Global-scale characterization of turning points in arid and semi-arid ecosystem functioning

Bernardino, Paulo N.; Keersmaecker, Wanda De; Fensholt, Rasmus; Verbesselt, Jan; Somers, Ben; Horion, Stéphanie


Aim: Changes in dryland ecosystem functioning are threatening the well‐being of human populations worldwide, and land degradation, exacerbated by climate change, contributes to biodiversity loss and puts pressures on sustainable livelihoods. Here, abrupt changes in ecosystem functioning [so‐called turning points (TPs)] were detected using time series of Earth observation data. Hotspot areas of high TP occurrence were identified, observed changes characterized and insights gained on potential drivers for these changes.
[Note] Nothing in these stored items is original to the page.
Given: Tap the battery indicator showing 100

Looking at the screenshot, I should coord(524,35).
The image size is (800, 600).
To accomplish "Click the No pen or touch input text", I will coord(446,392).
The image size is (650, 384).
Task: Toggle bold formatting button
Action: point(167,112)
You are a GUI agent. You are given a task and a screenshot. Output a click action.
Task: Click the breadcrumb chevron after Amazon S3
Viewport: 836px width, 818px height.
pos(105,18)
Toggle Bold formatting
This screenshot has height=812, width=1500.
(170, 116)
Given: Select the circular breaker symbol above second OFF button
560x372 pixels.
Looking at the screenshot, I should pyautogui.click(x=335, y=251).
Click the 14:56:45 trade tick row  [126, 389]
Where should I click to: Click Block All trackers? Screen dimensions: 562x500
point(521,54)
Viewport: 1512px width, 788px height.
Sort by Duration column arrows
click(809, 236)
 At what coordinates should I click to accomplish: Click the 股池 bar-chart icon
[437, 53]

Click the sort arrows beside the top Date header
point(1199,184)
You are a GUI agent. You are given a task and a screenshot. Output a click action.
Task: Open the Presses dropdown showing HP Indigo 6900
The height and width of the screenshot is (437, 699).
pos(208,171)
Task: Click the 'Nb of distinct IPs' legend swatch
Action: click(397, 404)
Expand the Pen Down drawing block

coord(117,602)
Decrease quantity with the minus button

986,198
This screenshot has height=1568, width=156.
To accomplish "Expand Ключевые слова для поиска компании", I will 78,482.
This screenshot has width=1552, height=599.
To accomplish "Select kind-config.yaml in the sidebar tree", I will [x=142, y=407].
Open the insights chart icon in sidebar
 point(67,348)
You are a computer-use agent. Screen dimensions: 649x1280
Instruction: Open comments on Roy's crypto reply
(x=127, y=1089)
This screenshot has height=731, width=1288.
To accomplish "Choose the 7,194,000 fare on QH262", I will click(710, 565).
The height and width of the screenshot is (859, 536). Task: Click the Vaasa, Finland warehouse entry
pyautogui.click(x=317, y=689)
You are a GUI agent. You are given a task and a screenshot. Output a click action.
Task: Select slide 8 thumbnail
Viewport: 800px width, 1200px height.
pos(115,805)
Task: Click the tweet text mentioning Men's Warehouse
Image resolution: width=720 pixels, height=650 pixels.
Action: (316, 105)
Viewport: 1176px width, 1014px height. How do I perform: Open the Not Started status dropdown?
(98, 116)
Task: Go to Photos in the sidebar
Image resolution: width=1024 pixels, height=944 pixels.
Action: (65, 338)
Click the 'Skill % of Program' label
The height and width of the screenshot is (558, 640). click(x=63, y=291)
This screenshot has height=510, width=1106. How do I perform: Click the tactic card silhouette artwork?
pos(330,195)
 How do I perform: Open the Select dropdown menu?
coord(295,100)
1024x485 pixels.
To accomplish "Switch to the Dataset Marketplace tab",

Location: Arid and semi‐arid regions.
Time period: 1982–2015.
Methods: We used a time series segmentation technique (breaks for additive season and trend) to detect breakpoints in rain‐use efficiency as a means of analysing changes in ecosystem functioning. A new typology to characterize the detected changes was proposed and evaluated, at regional to local scales, for a set of case studies. Ancillary data on population and drought were used to provide insights on potential drivers of TP occurrence.
Results: Turning points in ecosystem functioning were found in 13.6% (c. 2.1 × 106 km2) of global drylands. Turning point hotspots were primarily observed in North America, the Sahel, Central Asia and Australia. In North America, the majority of TPs (62.6%) were characterized by a decreasing trend in ecosystem functioning, whereas for the other regions, a positive reversal in ecosystem functioning was prevalent. Further analysis showed that: (a) both climatic and anthropogenic pressure influenced the occurrence of TPs in North America; (b) Sahelian grasslands were primarily characterized by drought‐induced TPs; and (c) high anthropogenic pressure coincided with the occurrence of TPs in Asia and Australia.
Main conclusions: By developing a new typology targeting the categorization of abrupt and gradual changes in ecosystem functioning, we detected and characterized TPs in global drylands. This TP characterization is a first crucial step towards understanding the drivers of change and supporting better decision‐making for ecosystem conservation and management in drylands.